The “Most Wonderful Time of the Year” is also the most frantic! During the holiday season, it seems like at least once a week we are racing to an event. Let’s not get started talking about the rush to buy presents! But during this season of giving, what are we giving ourselves besides added stress?
It’s easy for survivors to undervalue the need for self-care. We often distract ourselves from the pain of our trauma by finding satisfaction in helping others. But what are we doing for ourselves? There is a reason that airlines tell us to put the oxygen mask on ourselves before we help anyone else out.
Survivors of sexual abuse have additional pressures that can make taking care of others more complicated. We have worked to better understand how to use our voice. We have processed our reactions when we feel others have either not heard, or chosen to ignore our words. We might even view, at times, our compulsion to look after others as a way to distract ourselves from difficult thoughts, feelings or even tasks. When we shine the light outward, it prevents us from seeing any darkness within. By not looking at our own needs we are neglecting an essential part of our healing and both spiritual and mental growth.
Self-care is multi-layered and easily customizable to fit our particular situation. Think of it as food for our minds and souls. We can have a snack or a meal. You can choose to eat something quick, comforting, healing or filling. Self-care is frequently talked as taking a pause in your day to reconnect with yourself to recharge your internal batteries. Most noticeably, the self-care industry focuses on consumer comforts like a luxurious bubble bath, cozy clothes, guilty pleasure entertainment. These are like the aforementioned snacks. But you can also opt for longer-lasting options that act like an inner meal for you, such as exercise, proper rest, meditation, therapy or even periodic (honest and vulnerable) check-ins with yourself.
All options have benefits depending on your particular needs and situations. Trust yourself to do what is right for you at any given moment. The time you give to yourself allows you to realign your mind, body, and spirit and create a well-spring of energy for you to get through the rest of your day and have the appropriate level of involvement with others in your life.
A common concern for people beginning to prioritize self-care is that it might be perceived as selfish.
In reality, self-care frees you from the effects of the drain of being excessively selfless.
Survivors have endured the pain of unmet needs and as a result, can numb themselves as a means of coping.
When you practice self-care, you are able to create a healthy dialogue with your body, mind and inner wisdom to accept yourself fully and attend to your needs in a particular moment.

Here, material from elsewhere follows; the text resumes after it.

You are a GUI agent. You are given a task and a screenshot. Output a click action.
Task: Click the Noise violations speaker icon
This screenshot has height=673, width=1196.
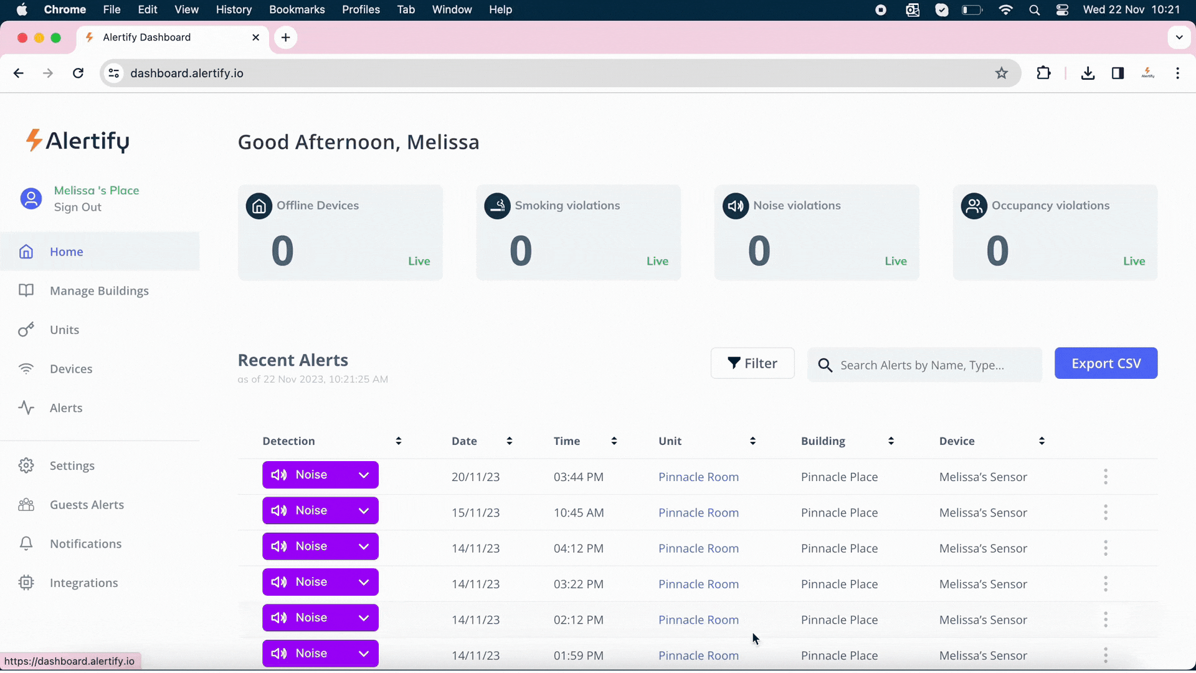click(736, 206)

You can begin your practice with a simple step. Remember to breath. A breath signals you that it’s time to slow down and be receptive to your inner wisdom. Listen to it without judgment. During the holidays, you might feel like you are in a fog. Let the light within you guide you away from any gremlin speak that may arise. These limiting beliefs and external echoes are distractions on your journey to healing and wholeness. Breathe. Ask yourself what you most need either for the month(s) ahead or at this exact moment. Let the answer form within you and meet it without judgment. You can also choose to ask yourself how much time each day you want to set aside for self-care. Know you can adjust this allotment each day, as long as you ensure some time is set aside for yourself.
This winter, we at Survivors to Thrivers encourage you to reassess your self-care strategies. This is a time when people can most feel stressed and out of balance. When this happens, a person loses touch with their inner essence and can unfairly prioritize the needs of others ahead of themselves. If one is not careful, they can be triggered with feelings of being unheard or undervalued.
By making a commitment to self-care a person is reminded of their inherent value and becomes more equipped to maintain thriver-mindset. Relationships between oneself and others improve since energy becomes more balanced. One’s physical and mental health improves due to the calming effects on the nervous system and prevents one from prolonged exposure to the toxic effects of hyperarousal. So, when you making your shopping list for holiday presents, don’t forget to include yourself. Give yourself the present of presence. Have fun and explore different options every day this month. If you need support, reach out to us via email, blog comments or through our social media channels. May the gift of self-care help you be the lightkeeper of love and hope for yourself and all those in your life. Thank you for being a part of this uplifting community.